* START EXERCISE MATERIALS *
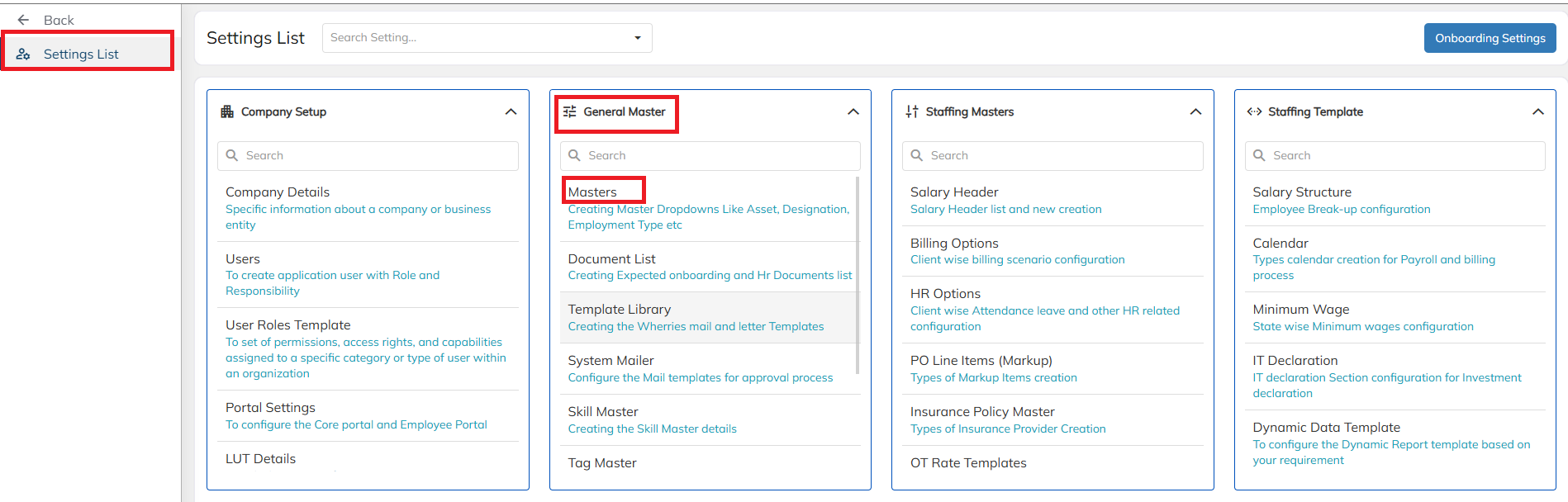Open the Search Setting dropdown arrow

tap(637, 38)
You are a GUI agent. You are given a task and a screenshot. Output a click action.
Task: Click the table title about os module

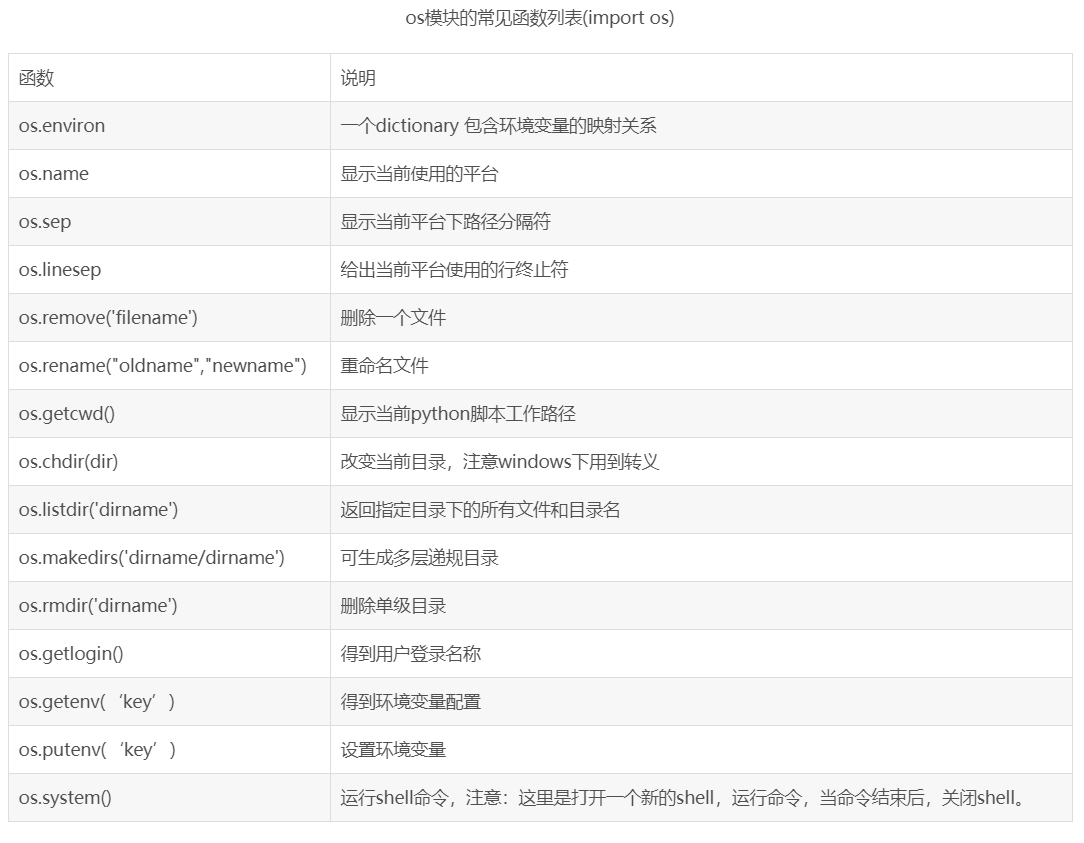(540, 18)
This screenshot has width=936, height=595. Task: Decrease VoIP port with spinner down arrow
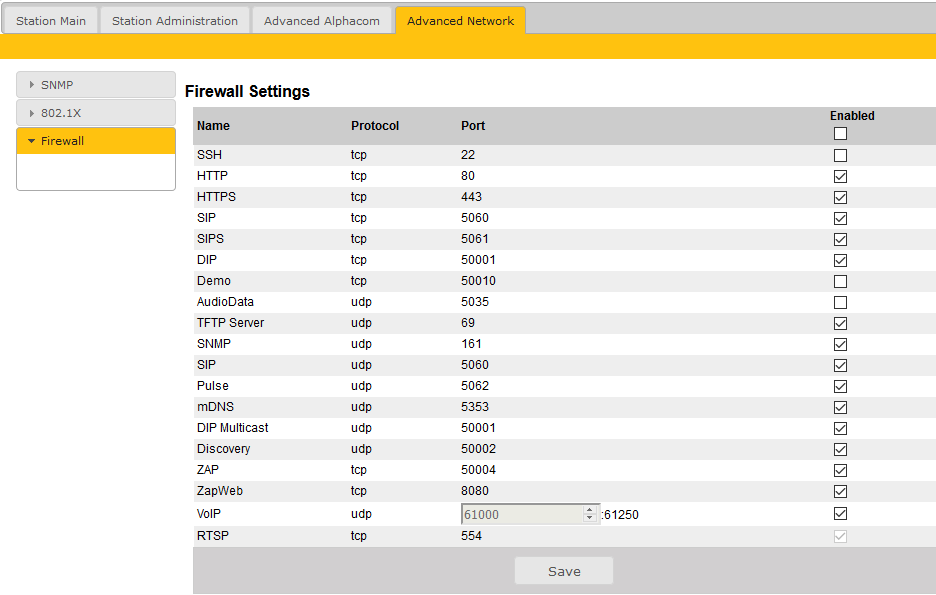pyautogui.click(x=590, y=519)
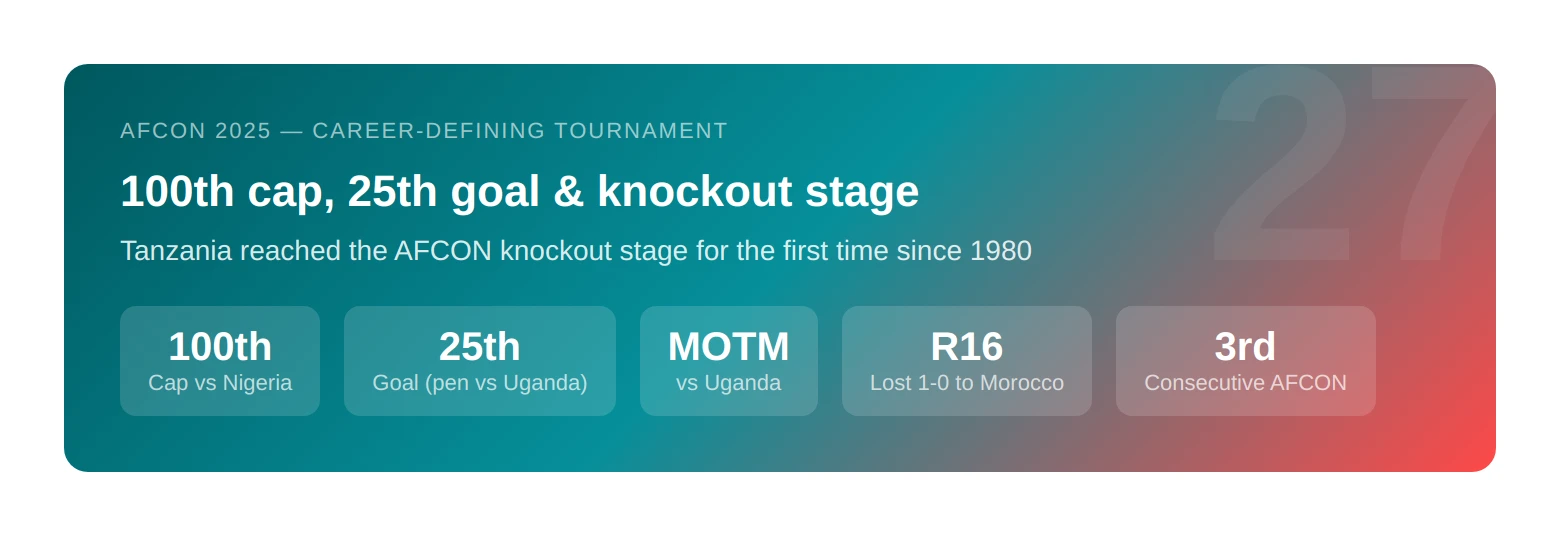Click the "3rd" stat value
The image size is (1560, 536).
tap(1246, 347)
* END EXERCISE MATERIALS *
* START EXERCISE MATERIALS *
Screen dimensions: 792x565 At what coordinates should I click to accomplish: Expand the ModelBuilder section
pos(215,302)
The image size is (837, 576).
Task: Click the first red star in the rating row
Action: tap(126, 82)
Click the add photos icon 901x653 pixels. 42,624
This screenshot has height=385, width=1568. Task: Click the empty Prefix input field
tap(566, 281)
* END EXERCISE MATERIALS *
* START EXERCISE MATERIALS *
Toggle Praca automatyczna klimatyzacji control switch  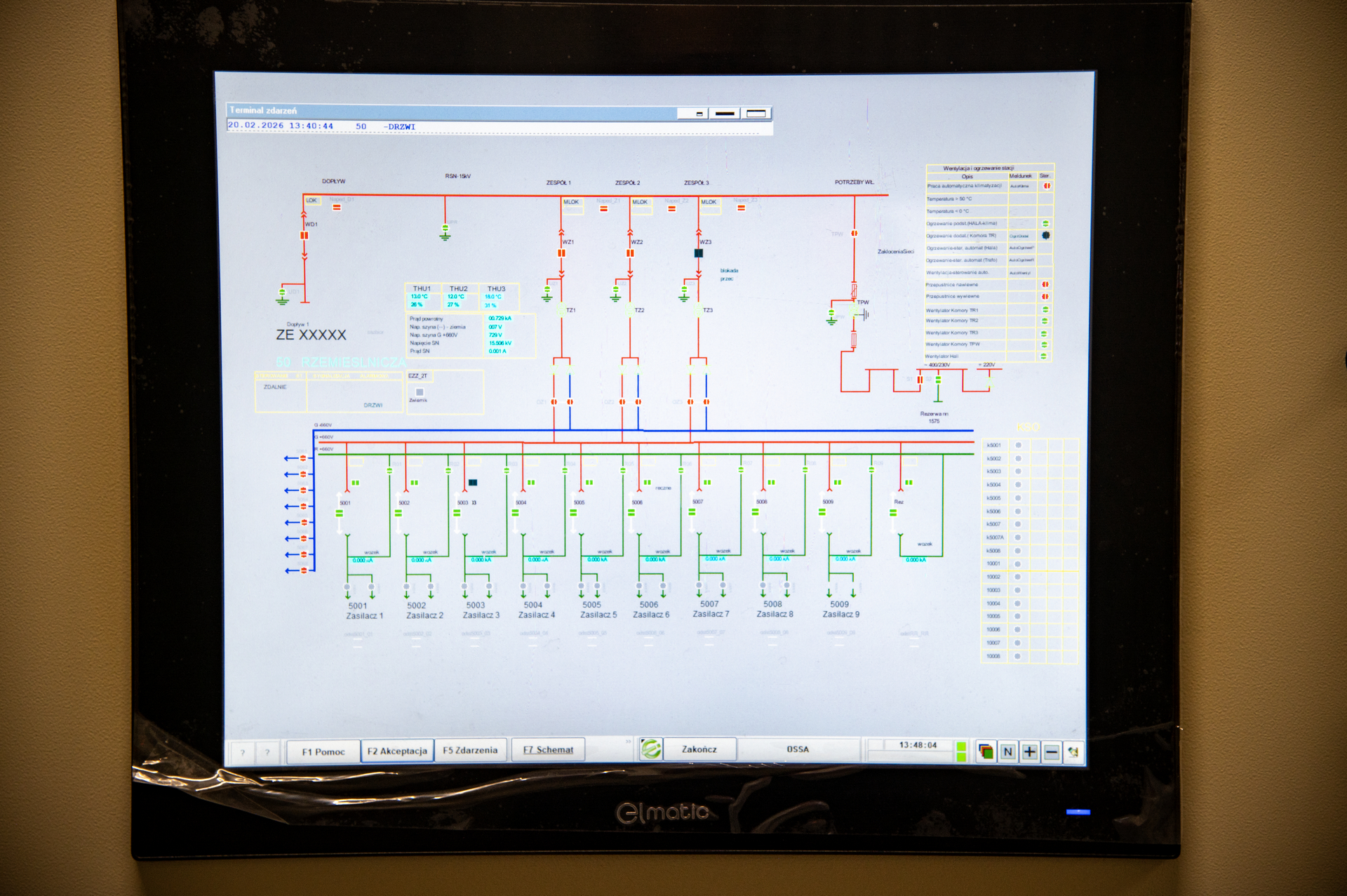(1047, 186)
* END EXERCISE MATERIALS *
• _WHAT YOU SHOULD DO_:
Convert the data lines, starting at the line containing "Screen dimensions: 792x565" and ending at the line containing "tap(566, 281)", into a JSON list of strings with one string per line, skipping blank lines.

• _OUTPUT_:
[
  "Screen dimensions: 792x565 At what coordinates should I click to accomplish: Expand the ModelBuilder section",
  "pos(215,302)",
  "The image size is (837, 576).",
  "Task: Click the first red star in the rating row",
  "Action: tap(126, 82)",
  "Click the add photos icon 901x653 pixels. 42,624",
  "This screenshot has height=385, width=1568. Task: Click the empty Prefix input field",
  "tap(566, 281)"
]